To be sure, many of the answers are context dependent. Each prison across the U.S. is part of a larger federal or state correctional system, which is then embedded in yet a larger governmental structure with specific budgetary constraints. The disaggregated nature of our correctional and governmental bureaucracies prohibit a one-size-fits-all approach. However, there are strategies that would facilitate smooth implementation in a range of contexts:

  • Implement TGI as an equity provision within marijuana legalization. The Congressional Research Service estimates that legalizing marijuana nationally would result in nearly $7 billion in tax revenue. From 2014 to 2017, Colorado alone collected six hundred million dollars in tax revenue from the sale of legalized marijuana. As a population that has historically faced criminalization for the possession, consumption, and distribution of an increasingly legal substance, funneling tax revenue to formerly incarcerated people would minimize the short-term economic burden of TGI and repair a semblance of the harm done by the war on drugs. States should conceive of marijuana legalization and equity provisions as components of a justice reinvestment strategy aimed at reducing crime, economic costs, and over-criminalization. 

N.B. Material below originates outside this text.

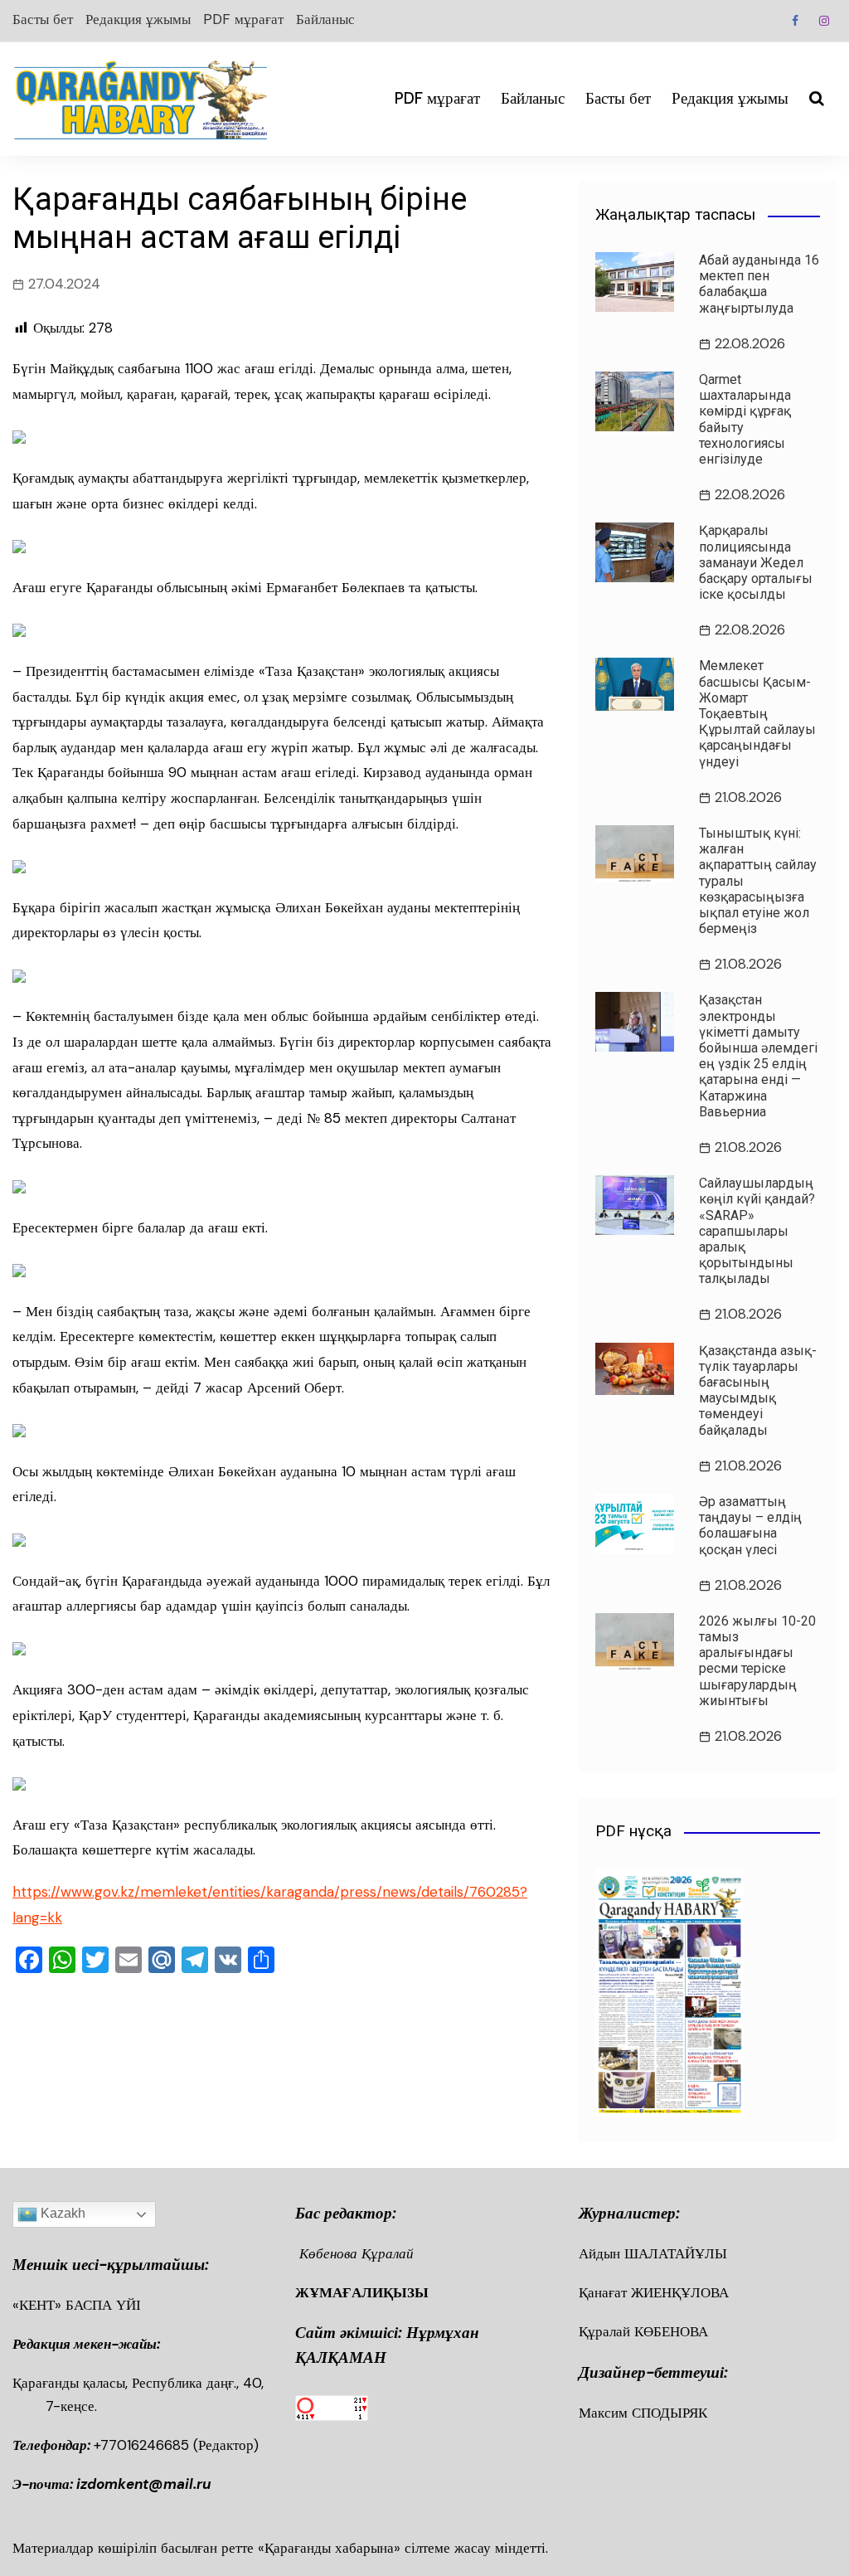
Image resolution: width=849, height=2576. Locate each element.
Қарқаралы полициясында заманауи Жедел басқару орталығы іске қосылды (756, 562)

  • Implement TGI as a transitional buffer: As the name implies, TGI is conceptualized as a transitional provision aimed at easing the reintegration process. Since ample social, economic, health, and recidivism data suggests that the first year post-release presents the highest risk for negative outcomes, states should consider distributing TGI payments for a minimum of twelve months. 
  • Determining TGI payment amounts: Recent guaranteed income experiments have varied in the amounts paid to recipients, but have typically clustered around $500-$1000/month. Rather than making ambiguous decisions around TGI payments, states should consider minimum payment amounts of $500/month and adjust upward for state-specific costs of living. States should also ensure that TGI recipients are not penalized or disqualified from receiving other forms of assistance for which they qualify. For example, to address this issue, project leaders from the SEED program pursued waivers exempting guaranteed income payments from being included in benefit eligibility calculations.
  • Distribute TGI payments unconditionally: It is often assumed that conditional assistance best supports behavioral change, yet research suggests that these paternalistic forms of aid may actually inhibit positive outcomes, increase administrative costs, and promote widespread stigma. Further, poor households receiving direct cash payments tend to spend primarily on basic necessities such as housing, food, and personal hygiene items. As conceived in this proposal, TGI’s primary goal is to improve agency and self-sufficiency. That is, TGI’s greatest benefit lies in its ability to provide formerly incarcerated people with the time and economic stability necessary to work on the personal goals and issues of their choosing. TGI payments should be made unconditionally, as a temporary aid designed to promote long-term self-sufficiency, not as a tool for short-term behavioral compliance.